The continued fall in COVID-19 cases and fatalities in Mysuru has come as a breather for exhausted doctors and other healthcare staff, particularly those in the government set-up, who had been working strenuously from the past seven months battling the pandemic.
Cases in Mysuru surged till October second week and have seen a drop since then. The case fatality rate, which was the second highest in the State after Bengaluru, is also coming down, much to the relief of healthcare professionals. Several beds in designated hospitals here are empty. Mysuru had 733 active cases as on Monday.
“The steady fall in new infections and deaths has of course eased the workload on doctors and healthcare staff who were working tirelessly, sometimes even doing double shifts,” said Mysore Medical College and Research Institute Dean and Director C.P. Nanjaraj.
The designated COVID-19 hospital on KRS Road, which worked under immense pressure when the infection rate flattened, is being run in two floors with the drop in cases. All four storeys of the 250-bed hospital were being used till recently when over 300 patients used to be treated when the pandemic was in peak. Today, it has less than 65 patients. The State-run K.R. Hospital, which was treating nearly 200 patients daily, has less than 20 patients now.
Besides the hospitals under the Departments of Medical Education and the Health and Family Welfare, the private hospitals too were under stress as there was a time when active cases here had crossed 10,000. Barring the critically ill and patients with co-morbidities who were treated in hospitals, the rest were either home isolated or monitored in COVID-19 Care Centres (functioning under the government and private set-up).
The shortage of beds when cases had surged had put the authorities on their toes since handling so many cases at one go had become a big challenge with the infrastructure here not as expansive for managing the major health crisis.

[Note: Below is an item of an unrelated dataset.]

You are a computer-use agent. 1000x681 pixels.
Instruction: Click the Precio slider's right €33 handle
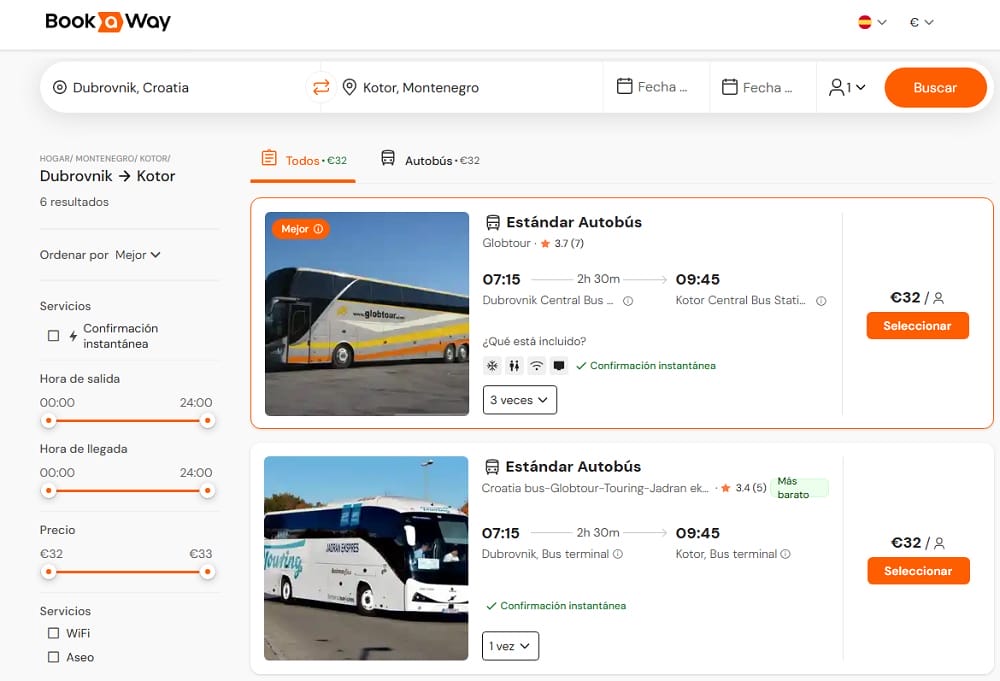pos(207,572)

District Vector-Borne Diseases Control Officer Chidambar told The Hindu that the crisis has eased with the sharp decline in infections. The workload of the curative staff has eased. However, for those in the preventive side, who are on the field collecting swabs, spreading awareness and in general management of the situation, the work continues to be the same.
“Those directly handling patients could relax if the field staff work to their maximum,” he said, adding that patient care also tends to improve with fewer cases, helping the staff to give focussed attention on treatment.